Great news, could you tell me what device and rom you are running?
Keep an eye on the updates there will be an "auto-start on car dock connection" setting soon.
Thanks for trying it out!



rkwhyte2 said:


> Hi, I downloaded the app and am having trouble getting it to work. Using GO SMS and realize it as some sort of issue but have been unable to find what the issue is. Any help is appreciated I'd really like to see this working it is one of the things I would use daily. Thanks, Kirby


rkwhyte2, GO SMS is not friendly with other text message driven apps. Here are directions to make it work, goSMS >> Settings >> Advanced Tab >> Receive Settings >> uncheck "Disable other message notification"
Note: you may also want to uncheck "Notifications" in the stock text messaging app so you don't receive an extra notification.
Please let me know how you make out.


----------



## rkwhyte2

Thanks for the quick response. I unchecked the option as you suggested and low and behold it works. Nice app I will continue to test and let you know of any problems/issues I find.
Kirby


----------



## the337

I just downloaded this app. Lately I've been using the voice search functionality on android to do texts while I'm driving but this app is great. I'm going to be doing a lot of driving over the next few weeks so I'll be testing this app out a lot and I'll report back with my experience. I'm on an HTC Incredible running CM7.1
As of right now, without having really used the app, the only requests I can think about are possibly making a small widget to use to turn off and on and somehow use it to send messages instead of just replying.

== SHORT TASK ==
From the forum thread about the texting app, extract the stretch from "Note: you may" through "you make out.", copying it word for word.

== RECORDS SUPPLIED ==
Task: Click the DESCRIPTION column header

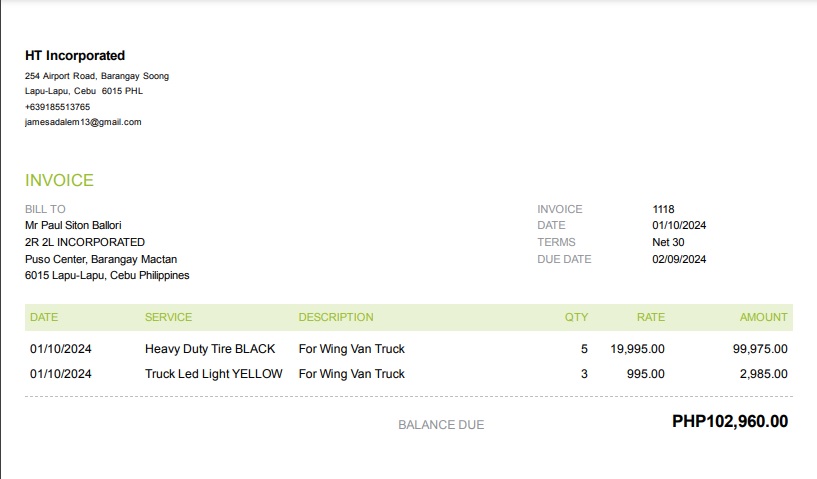Action: coord(336,317)
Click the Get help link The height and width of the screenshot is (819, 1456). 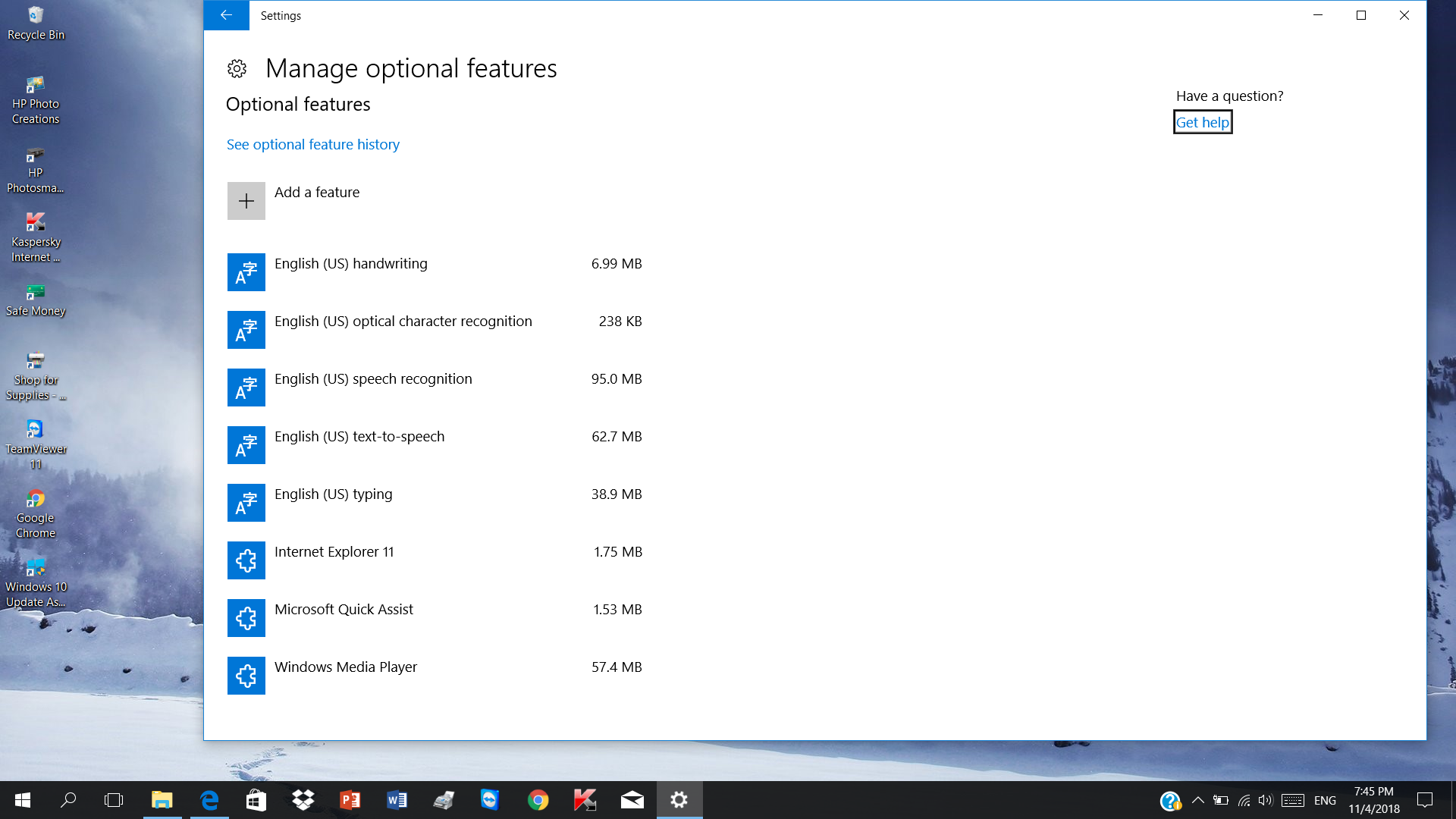pyautogui.click(x=1202, y=122)
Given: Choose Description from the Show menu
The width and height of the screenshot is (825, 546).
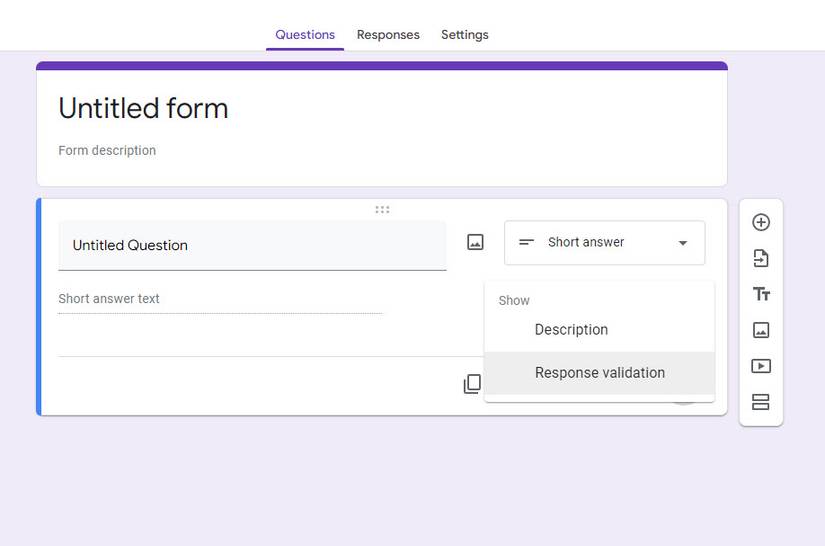Looking at the screenshot, I should (x=571, y=330).
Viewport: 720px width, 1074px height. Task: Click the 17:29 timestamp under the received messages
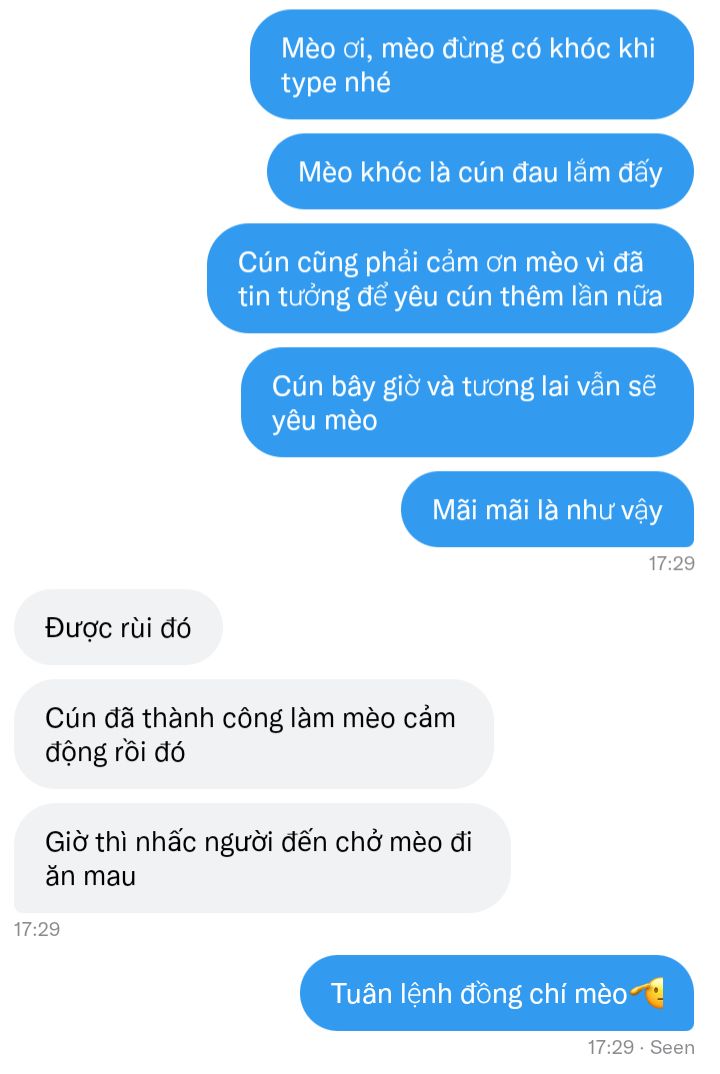pyautogui.click(x=37, y=929)
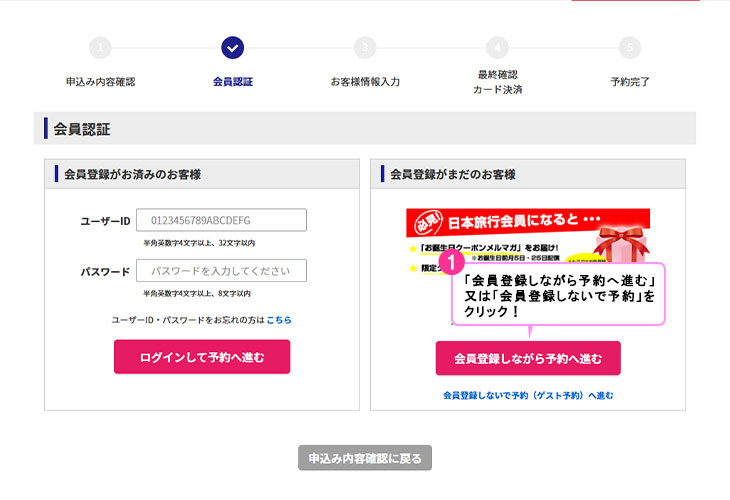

== WRITTEN REPLY ==
Note: you may also want to uncheck "Notifications" in the stock text messaging app so you don't receive an extra notification.
Please let me know how you make out.